Job:
Rewrite every line of the listing below as a Markdown table with the columns Row and Listing line, leaving out blank lines.

********************

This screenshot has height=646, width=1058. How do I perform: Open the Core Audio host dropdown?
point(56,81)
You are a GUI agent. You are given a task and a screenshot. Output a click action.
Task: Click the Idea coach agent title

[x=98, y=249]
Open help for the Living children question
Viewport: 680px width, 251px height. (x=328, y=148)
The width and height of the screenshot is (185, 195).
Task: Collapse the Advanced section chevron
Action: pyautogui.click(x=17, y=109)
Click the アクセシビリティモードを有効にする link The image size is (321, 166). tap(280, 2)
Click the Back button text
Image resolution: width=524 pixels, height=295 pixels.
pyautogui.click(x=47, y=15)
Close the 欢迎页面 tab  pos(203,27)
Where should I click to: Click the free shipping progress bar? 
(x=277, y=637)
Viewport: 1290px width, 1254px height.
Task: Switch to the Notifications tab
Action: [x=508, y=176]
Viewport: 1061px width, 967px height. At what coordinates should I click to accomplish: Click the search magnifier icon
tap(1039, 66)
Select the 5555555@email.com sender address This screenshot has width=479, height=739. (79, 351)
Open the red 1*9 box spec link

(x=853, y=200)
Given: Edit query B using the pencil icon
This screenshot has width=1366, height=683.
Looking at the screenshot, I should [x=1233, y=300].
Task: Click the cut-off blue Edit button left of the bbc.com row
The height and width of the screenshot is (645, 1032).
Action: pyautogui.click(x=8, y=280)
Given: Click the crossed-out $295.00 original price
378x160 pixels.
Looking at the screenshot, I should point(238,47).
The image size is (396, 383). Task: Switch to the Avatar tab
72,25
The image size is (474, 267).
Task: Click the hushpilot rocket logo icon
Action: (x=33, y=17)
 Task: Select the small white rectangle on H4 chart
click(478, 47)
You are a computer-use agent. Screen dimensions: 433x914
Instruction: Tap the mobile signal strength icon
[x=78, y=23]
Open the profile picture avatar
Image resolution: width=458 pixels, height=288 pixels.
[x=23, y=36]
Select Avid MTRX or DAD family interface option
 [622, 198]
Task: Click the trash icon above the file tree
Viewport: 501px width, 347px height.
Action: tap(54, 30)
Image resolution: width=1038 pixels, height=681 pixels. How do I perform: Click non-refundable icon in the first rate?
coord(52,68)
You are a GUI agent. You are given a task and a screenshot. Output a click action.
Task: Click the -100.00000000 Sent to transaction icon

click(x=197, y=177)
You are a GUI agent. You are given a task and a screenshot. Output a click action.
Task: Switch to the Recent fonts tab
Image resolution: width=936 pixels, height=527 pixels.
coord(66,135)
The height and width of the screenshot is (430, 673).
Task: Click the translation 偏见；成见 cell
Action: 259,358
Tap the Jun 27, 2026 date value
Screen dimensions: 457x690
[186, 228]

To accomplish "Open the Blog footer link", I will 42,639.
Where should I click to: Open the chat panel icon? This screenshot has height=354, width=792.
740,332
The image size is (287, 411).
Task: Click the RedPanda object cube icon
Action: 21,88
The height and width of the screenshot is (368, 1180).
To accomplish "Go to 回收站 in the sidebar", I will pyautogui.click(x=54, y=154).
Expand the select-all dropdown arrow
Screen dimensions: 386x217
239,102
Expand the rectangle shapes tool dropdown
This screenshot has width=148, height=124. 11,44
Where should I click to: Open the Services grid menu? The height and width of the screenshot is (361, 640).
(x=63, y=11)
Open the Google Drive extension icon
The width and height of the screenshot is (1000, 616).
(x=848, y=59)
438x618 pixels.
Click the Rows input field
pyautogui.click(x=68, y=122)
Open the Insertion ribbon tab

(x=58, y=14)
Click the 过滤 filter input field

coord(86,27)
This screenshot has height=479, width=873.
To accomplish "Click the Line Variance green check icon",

********************

Solution for this exercise:
| Row | Listing line |
|---|---|
| 1 | This screenshot has height=646, width=1058. How do I perform: Open the Core Audio host dropdown? |
| 2 | point(56,81) |
| 3 | You are a GUI agent. You are given a task and a screenshot. Output a click action. |
| 4 | Task: Click the Idea coach agent title |
| 5 | [x=98, y=249] |
| 6 | Open help for the Living children question |
| 7 | Viewport: 680px width, 251px height. (x=328, y=148) |
| 8 | The width and height of the screenshot is (185, 195). |
| 9 | Task: Collapse the Advanced section chevron |
| 10 | Action: pyautogui.click(x=17, y=109) |
| 11 | Click the アクセシビリティモードを有効にする link The image size is (321, 166). tap(280, 2) |
| 12 | Click the Back button text |
| 13 | Image resolution: width=524 pixels, height=295 pixels. |
| 14 | pyautogui.click(x=47, y=15) |
| 15 | Close the 欢迎页面 tab  pos(203,27) |
| 16 | Where should I click to: Click the free shipping progress bar?  |
| 17 | (x=277, y=637) |
| 18 | Viewport: 1290px width, 1254px height. |
| 19 | Task: Switch to the Notifications tab |
| 20 | Action: [x=508, y=176] |
| 21 | Viewport: 1061px width, 967px height. At what coordinates should I click to accomplish: Click the search magnifier icon |
| 22 | tap(1039, 66) |
| 23 | Select the 5555555@email.com sender address This screenshot has width=479, height=739. (79, 351) |
| 24 | Open the red 1*9 box spec link |
| 25 | (x=853, y=200) |
| 26 | Given: Edit query B using the pencil icon |
| 27 | This screenshot has width=1366, height=683. |
| 28 | Looking at the screenshot, I should [x=1233, y=300]. |
| 29 | Task: Click the cut-off blue Edit button left of the bbc.com row |
| 30 | The height and width of the screenshot is (645, 1032). |
| 31 | Action: pyautogui.click(x=8, y=280) |
| 32 | Given: Click the crossed-out $295.00 original price |
| 33 | 378x160 pixels. |
| 34 | Looking at the screenshot, I should point(238,47). |
| 35 | The image size is (396, 383). Task: Switch to the Avatar tab |
| 36 | 72,25 |
| 37 | The image size is (474, 267). |
| 38 | Task: Click the hushpilot rocket logo icon |
| 39 | Action: (x=33, y=17) |
| 40 |  Task: Select the small white rectangle on H4 chart |
| 41 | click(478, 47) |
| 42 | You are a computer-use agent. Screen dimensions: 433x914 |
| 43 | Instruction: Tap the mobile signal strength icon |
| 44 | [x=78, y=23] |
| 45 | Open the profile picture avatar |
| 46 | Image resolution: width=458 pixels, height=288 pixels. |
| 47 | [x=23, y=36] |
| 48 | Select Avid MTRX or DAD family interface option |
| 49 |  [622, 198] |
| 50 | Task: Click the trash icon above the file tree |
| 51 | Viewport: 501px width, 347px height. |
| 52 | Action: tap(54, 30) |
| 53 | Image resolution: width=1038 pixels, height=681 pixels. How do I perform: Click non-refundable icon in the first rate? |
| 54 | coord(52,68) |
| 55 | You are a GUI agent. You are given a task and a screenshot. Output a click action. |
| 56 | Task: Click the -100.00000000 Sent to transaction icon |
| 57 | click(x=197, y=177) |
| 58 | You are a GUI agent. You are given a task and a screenshot. Output a click action. |
| 59 | Task: Switch to the Recent fonts tab |
| 60 | Image resolution: width=936 pixels, height=527 pixels. |
| 61 | coord(66,135) |
| 62 | The height and width of the screenshot is (430, 673). |
| 63 | Task: Click the translation 偏见；成见 cell |
| 64 | Action: 259,358 |
| 65 | Tap the Jun 27, 2026 date value |
| 66 | Screen dimensions: 457x690 |
| 67 | [186, 228] |
| 68 | To accomplish "Open the Blog footer link", I will 42,639. |
| 69 | Where should I click to: Open the chat panel icon? This screenshot has height=354, width=792. |
| 70 | 740,332 |
| 71 | The image size is (287, 411). |
| 72 | Task: Click the RedPanda object cube icon |
| 73 | Action: 21,88 |
| 74 | The height and width of the screenshot is (368, 1180). |
| 75 | To accomplish "Go to 回收站 in the sidebar", I will pyautogui.click(x=54, y=154). |
| 76 | Expand the select-all dropdown arrow |
| 77 | Screen dimensions: 386x217 |
| 78 | 239,102 |
| 79 | Expand the rectangle shapes tool dropdown |
| 80 | This screenshot has width=148, height=124. 11,44 |
| 81 | Where should I click to: Open the Services grid menu? The height and width of the screenshot is (361, 640). |
| 82 | (x=63, y=11) |
| 83 | Open the Google Drive extension icon |
| 84 | The width and height of the screenshot is (1000, 616). |
| 85 | (x=848, y=59) |
| 86 | 438x618 pixels. |
| 87 | Click the Rows input field |
| 88 | pyautogui.click(x=68, y=122) |
| 89 | Open the Insertion ribbon tab |
| 90 | (x=58, y=14) |
| 91 | Click the 过滤 filter input field |
| 92 | coord(86,27) |
| 93 | This screenshot has height=479, width=873. |
| 94 | To accomplish "Click the Line Variance green check icon", |